At least Rosie loves her, Ayers thinks. That will have to be enough.

It’s ten o’clock the next morning when there’s a pounding on Ayers’s door. She hears Mick’s voice. “Ayers! Wake up! Open up! Ayers!”

She groans. Whatever he wants, she doesn’t have time for it. He sounds upset. Maybe he got fired, maybe Brigid broke things off, maybe the new year brought the crystal-clear realization that the biggest mistake he ever made was letting his relationship with Ayers go up in smoke.

Ayers rises from the futon and staggers toward the front door. Her head feels like a broken plate. After the Schramsberg on the beach, there had been some shots of tequila here at home, as well as a forbidden cigarette (she quit two years ago but keeps a pack stashed on top of her refrigerator in case of emergency). She needs a gallon of very cold water and fifty Advil.

She swings open the door. There’s Mick, with tears streaming down his face. The sight renders Ayers speechless. Mick is a douche bag. He doesn’t cry. Ever.

“What?” she says, though it sounds like more of a croak.

“Rosie,” Mick says. “Rosie is dead.”


After meeting with his accountant, Glenn, at Machete Tequila + Tacos, it becomes clear that Cash is going to lose not only the Cherry Creek store but the one in Belmar as well. All Cash can think is: Thank God.

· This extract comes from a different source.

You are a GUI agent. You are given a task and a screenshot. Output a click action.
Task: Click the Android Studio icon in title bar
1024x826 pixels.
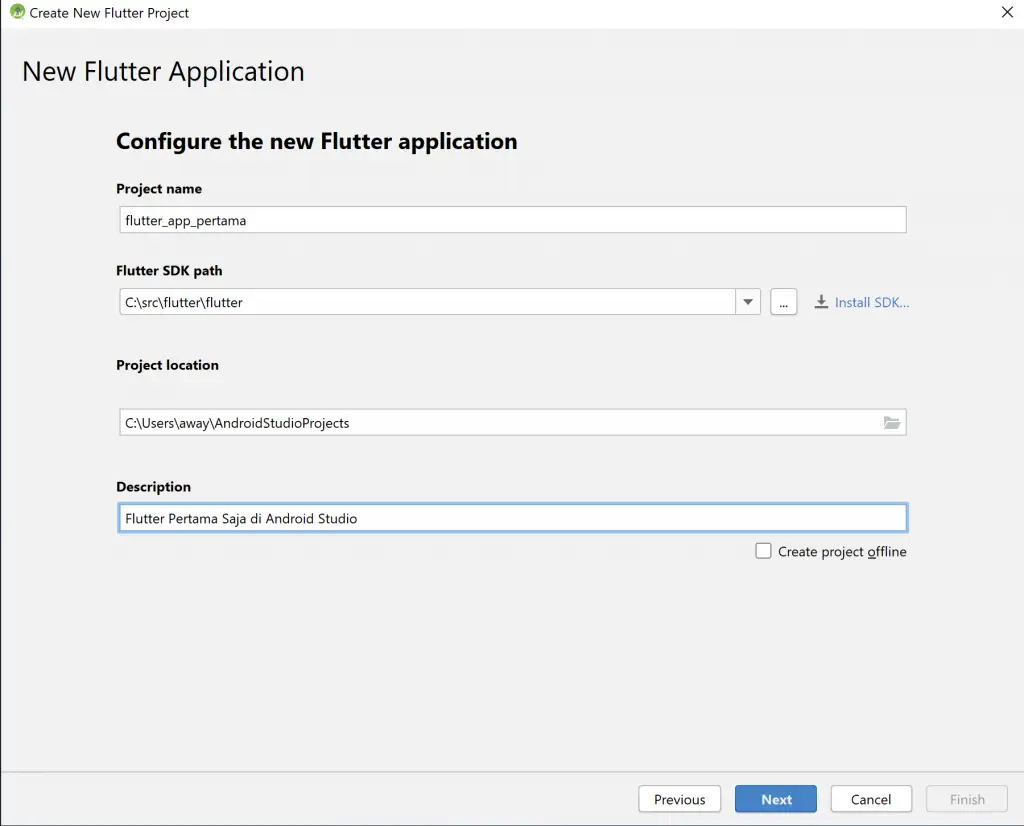(x=17, y=12)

Now he can go back to being a ski bum.

He hadn’t really wanted to go into business in the first place, but he had grown tired of receiving envelopes in the mail from his father, with newspaper clippings meant to be encouraging and helpful about young men “just like you” who had stumbled across a way to turn their life’s passions into income-generating ventures. Russ was also keen for Cash to “finish your education,” and so sometimes the envelopes included advertisements for online college courses or the myriad offerings for nontraditional students at the University of Iowa. You could live at home! Russ wrote, and Cash would picture himself trapped with his parents in the suffocating ornateness of their Victorian house. Because Russ was so rarely home, Cash suspected that Russ’s true motivation was to have Cash care for his mother and grandmother, chauffeur them to the Wig and Pen, play Bingo with Milly and the other extreme-elders at Brown Deer. No thank you. When Cash talked to his father on the phone, Russ would end each conversation by gently pointing out that sooner or later, Cash was going to need to think about health insurance, a retirement fund, having an infrastructure in place so he could start a family.

Like your brother.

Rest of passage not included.